(Collected data):
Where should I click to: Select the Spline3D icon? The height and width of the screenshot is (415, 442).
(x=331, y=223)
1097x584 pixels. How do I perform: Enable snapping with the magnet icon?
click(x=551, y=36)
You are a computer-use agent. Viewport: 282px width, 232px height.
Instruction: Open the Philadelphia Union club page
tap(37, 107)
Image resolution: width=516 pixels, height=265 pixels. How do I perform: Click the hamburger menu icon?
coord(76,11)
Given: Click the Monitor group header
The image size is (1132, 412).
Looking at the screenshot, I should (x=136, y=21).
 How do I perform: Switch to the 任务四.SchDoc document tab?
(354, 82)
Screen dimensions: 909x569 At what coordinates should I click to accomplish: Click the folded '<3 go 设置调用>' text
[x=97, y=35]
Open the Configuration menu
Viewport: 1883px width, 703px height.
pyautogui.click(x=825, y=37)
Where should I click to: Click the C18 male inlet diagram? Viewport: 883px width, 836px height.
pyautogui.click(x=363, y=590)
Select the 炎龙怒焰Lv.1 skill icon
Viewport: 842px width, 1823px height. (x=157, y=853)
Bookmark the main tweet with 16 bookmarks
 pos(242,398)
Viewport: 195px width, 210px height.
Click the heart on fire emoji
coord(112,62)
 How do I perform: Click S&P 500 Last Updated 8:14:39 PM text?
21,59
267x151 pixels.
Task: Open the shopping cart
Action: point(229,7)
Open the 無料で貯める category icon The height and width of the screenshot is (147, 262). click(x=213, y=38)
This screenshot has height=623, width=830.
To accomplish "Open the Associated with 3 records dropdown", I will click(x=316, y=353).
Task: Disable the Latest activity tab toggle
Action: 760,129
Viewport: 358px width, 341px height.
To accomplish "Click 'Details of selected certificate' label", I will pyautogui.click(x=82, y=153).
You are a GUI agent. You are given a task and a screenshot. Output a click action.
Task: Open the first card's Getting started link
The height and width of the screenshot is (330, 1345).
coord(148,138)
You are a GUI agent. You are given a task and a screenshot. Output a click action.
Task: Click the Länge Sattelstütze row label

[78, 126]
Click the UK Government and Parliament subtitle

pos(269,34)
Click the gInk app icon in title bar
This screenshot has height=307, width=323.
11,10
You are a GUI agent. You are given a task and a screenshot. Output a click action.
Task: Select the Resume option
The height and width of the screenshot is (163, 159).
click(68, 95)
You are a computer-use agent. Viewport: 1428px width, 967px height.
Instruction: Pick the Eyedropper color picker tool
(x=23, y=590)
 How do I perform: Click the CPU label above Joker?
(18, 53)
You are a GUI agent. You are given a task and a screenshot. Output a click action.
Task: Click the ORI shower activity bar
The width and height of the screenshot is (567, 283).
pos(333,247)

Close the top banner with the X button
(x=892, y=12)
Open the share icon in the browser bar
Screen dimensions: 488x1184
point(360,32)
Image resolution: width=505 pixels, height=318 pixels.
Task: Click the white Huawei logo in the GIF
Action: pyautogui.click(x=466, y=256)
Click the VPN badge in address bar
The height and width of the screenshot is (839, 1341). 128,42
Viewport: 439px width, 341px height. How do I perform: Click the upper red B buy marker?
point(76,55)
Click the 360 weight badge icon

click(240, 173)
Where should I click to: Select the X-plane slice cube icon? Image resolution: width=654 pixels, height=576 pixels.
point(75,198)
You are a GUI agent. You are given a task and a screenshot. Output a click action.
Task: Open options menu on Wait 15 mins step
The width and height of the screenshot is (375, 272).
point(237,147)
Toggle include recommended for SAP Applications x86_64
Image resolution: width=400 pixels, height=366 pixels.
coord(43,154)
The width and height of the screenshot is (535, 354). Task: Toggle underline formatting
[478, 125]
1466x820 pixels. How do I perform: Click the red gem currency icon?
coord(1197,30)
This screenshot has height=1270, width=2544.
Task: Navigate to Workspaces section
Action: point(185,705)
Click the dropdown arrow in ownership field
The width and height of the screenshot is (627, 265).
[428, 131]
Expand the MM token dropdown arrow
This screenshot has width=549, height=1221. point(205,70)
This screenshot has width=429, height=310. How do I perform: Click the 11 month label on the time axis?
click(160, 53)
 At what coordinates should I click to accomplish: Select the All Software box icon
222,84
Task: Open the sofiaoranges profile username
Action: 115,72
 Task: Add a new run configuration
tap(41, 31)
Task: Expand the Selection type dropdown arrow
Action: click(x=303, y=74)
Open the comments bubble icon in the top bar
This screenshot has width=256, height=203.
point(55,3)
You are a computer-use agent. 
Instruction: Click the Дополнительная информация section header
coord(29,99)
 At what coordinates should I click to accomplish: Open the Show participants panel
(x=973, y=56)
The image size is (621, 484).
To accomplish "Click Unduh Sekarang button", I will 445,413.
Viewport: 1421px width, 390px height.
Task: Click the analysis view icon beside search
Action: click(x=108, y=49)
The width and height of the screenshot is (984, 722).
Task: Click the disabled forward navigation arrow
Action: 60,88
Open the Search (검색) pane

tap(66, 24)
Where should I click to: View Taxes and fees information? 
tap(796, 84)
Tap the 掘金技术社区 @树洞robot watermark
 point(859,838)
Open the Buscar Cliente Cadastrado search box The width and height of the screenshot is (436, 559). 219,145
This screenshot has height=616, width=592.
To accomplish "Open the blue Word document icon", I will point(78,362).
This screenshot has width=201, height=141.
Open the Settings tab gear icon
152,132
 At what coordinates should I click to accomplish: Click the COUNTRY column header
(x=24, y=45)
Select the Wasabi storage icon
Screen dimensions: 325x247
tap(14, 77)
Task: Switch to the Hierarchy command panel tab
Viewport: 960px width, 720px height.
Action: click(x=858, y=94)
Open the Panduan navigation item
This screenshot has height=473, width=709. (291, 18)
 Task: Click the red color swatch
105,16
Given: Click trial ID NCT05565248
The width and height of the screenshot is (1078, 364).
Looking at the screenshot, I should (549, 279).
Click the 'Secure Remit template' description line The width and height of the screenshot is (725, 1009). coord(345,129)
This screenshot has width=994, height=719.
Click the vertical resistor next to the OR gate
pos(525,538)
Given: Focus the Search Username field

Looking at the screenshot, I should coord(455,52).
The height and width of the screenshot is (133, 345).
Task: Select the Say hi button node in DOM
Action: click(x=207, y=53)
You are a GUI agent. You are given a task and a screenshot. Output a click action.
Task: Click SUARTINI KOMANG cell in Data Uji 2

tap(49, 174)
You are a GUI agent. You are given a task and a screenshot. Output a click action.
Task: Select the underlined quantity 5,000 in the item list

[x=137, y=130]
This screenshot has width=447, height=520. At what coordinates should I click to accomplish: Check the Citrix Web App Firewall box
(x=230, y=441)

(Work instructions): Report each line above containing the string "computer".

(Written answer):
You are a computer-use agent. Viewport: 282px width, 232px height.
You are a computer-use agent. Viewport: 1428px width, 967px height.
You are a computer-use agent. 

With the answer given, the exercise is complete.